The feel could be too formal or too colloquial, representations of products and services may be vague or even incorrect, so take time to familiarise your supplier with your brand thoroughly before you do anything else.
2. Clarify your goals
It’s quite common for businesses to commission work without sharing the “whys” and “wherefores” with their supplier. If your provider doesn’t know the strategy behind the work they are undertaking, how can they possibly ensure that the work they produce achieves the effect you are looking for?
It may be time consuming to share overall strategy in a marketing brief, but the more information suppliers have and the better they understand their role in your plan, the more effective the finished product will be.
3. Identify the target market
Once you’ve introduced your provider to your brand and your goals, it’s time to acquaint them with your target market. Again, the more information they have, the more “en pointe” and precise the ultimate product will be. You can create buyer personas to help your supplier to really get under the skin of your target market and produce even more effective work.
4. Benchmark your competition
This is a very good way to show your provider exactly what you’re looking for. Browse your competitors and share them with your provider. Split them into two – a group of examples you think get things right and a group of examples where you think they’ve got things wrong. Include details to convey precisely what you do and don’t like. i.e:
- Like: High contrast typography, multimedia resources, casual ‘young’ feel
- Dislike: Style of photography, scrolling window feature
5. Be precise
Miscommunication and misunderstanding is a big problem with marketing briefs and it really pays to be precise. DOs and DON’Ts with examples can be helpful. For instance, if you are requesting an article from a copywriter here are some pointers you may want to provide:
- DO reach out with friendly language which appeals to a younger audience.
- DON’T use overly colloquial language, bad language or unusual slang.
This approach doesn’t just tell your supplier what to do, it also gives them clear parameters which ensure they don’t misunderstand your requirements and go too far in other directions.
6. Be firm on budget and timescales
If you have a budget be transparent about it., Be firm, clear and precise, especially regarding what you expect for your money. If you don’t have a budget a ballpark budget is ok.
Share timescales with milestones if it is a larger project.
7. Set goalposts
You’ve already outlined your goals but, if you intend to have an ongoing relationship with a supplier, you may want to have structures in place which measure performance. Whether you’re going to be measuring things like enquiries from specific adverts or calculating how much traffic blog posts on your website generate, outline the process and your expectations.
8. Be engaging
Have you ever tried to wade through a dull as ditchwater marketing brief? It’s not the most fun you can have in the office and it can be difficult to give something extremely unstimulating your full, undivided attention.
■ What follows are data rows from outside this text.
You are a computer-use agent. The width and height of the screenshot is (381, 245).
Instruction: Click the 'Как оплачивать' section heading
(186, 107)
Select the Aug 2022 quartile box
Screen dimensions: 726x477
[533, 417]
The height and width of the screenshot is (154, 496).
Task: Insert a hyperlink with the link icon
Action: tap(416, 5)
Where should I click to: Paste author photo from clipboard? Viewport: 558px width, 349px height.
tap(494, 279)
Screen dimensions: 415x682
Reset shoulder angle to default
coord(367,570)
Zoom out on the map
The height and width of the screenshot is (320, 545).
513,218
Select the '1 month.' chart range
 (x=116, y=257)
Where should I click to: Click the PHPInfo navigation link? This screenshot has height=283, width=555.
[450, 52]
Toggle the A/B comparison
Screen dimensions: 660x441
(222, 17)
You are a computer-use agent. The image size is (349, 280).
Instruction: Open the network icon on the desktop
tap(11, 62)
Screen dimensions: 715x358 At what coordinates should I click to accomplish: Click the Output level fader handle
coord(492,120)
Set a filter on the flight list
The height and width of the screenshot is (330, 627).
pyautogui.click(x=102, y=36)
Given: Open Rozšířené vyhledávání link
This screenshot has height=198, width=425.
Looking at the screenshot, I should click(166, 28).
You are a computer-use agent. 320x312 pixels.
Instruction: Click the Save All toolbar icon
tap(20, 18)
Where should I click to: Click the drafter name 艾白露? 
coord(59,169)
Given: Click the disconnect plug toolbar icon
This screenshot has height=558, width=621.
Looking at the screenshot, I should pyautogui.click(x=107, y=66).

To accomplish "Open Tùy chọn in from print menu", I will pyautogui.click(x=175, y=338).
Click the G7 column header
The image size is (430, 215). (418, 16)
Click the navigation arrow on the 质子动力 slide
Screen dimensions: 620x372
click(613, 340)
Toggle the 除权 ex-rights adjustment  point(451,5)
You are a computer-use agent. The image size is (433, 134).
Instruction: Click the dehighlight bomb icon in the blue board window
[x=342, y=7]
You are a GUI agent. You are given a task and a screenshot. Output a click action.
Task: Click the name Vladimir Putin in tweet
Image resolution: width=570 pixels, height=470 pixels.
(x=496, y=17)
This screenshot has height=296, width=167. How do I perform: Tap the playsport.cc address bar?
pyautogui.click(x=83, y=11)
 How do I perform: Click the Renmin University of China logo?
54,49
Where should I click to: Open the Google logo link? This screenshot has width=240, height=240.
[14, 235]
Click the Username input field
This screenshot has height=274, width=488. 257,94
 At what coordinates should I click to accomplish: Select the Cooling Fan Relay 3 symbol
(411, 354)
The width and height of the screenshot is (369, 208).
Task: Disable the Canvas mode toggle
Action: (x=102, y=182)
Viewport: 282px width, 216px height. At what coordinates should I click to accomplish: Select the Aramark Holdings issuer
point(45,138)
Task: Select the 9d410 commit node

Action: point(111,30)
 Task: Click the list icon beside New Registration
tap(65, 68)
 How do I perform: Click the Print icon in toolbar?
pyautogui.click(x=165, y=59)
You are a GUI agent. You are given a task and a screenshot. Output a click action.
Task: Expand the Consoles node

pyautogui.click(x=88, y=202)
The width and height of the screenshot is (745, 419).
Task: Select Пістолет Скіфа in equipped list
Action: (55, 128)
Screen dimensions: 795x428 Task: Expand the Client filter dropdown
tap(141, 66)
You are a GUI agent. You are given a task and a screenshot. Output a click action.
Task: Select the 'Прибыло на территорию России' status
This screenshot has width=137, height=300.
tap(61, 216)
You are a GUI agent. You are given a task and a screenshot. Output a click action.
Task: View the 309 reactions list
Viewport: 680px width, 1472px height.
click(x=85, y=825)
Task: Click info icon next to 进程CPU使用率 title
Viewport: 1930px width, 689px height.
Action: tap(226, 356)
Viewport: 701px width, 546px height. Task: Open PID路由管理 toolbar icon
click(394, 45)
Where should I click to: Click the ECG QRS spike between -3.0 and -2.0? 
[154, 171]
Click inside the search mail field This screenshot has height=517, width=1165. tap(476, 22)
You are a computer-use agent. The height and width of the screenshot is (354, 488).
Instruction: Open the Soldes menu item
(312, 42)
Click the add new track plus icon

Make sure you make your brief as engaging, enjoyable and readable as possible. Don’t be afraid to be light-hearted (as long as it doesn’t interfere with clarity) and make sure you break each section down with clear titles and bullet points to make all information easy to digest.
9. Have a discussion
If possible, talking over the phone or in person is a good way to ensure the message has been received loud and clear. If you have time, get in touch once the brief has been received and read to confirm you are on the same page and that there are no niggling questions and uncertainties.
Xander Marketing works with SaaS businesses as their outsourced marketing department. To find out how we can help your business to flourish with greater visibility and better lead generation, book your free consultation today or, of course, you could always send us your new, fantastic marketing brief if you’re ready to get started!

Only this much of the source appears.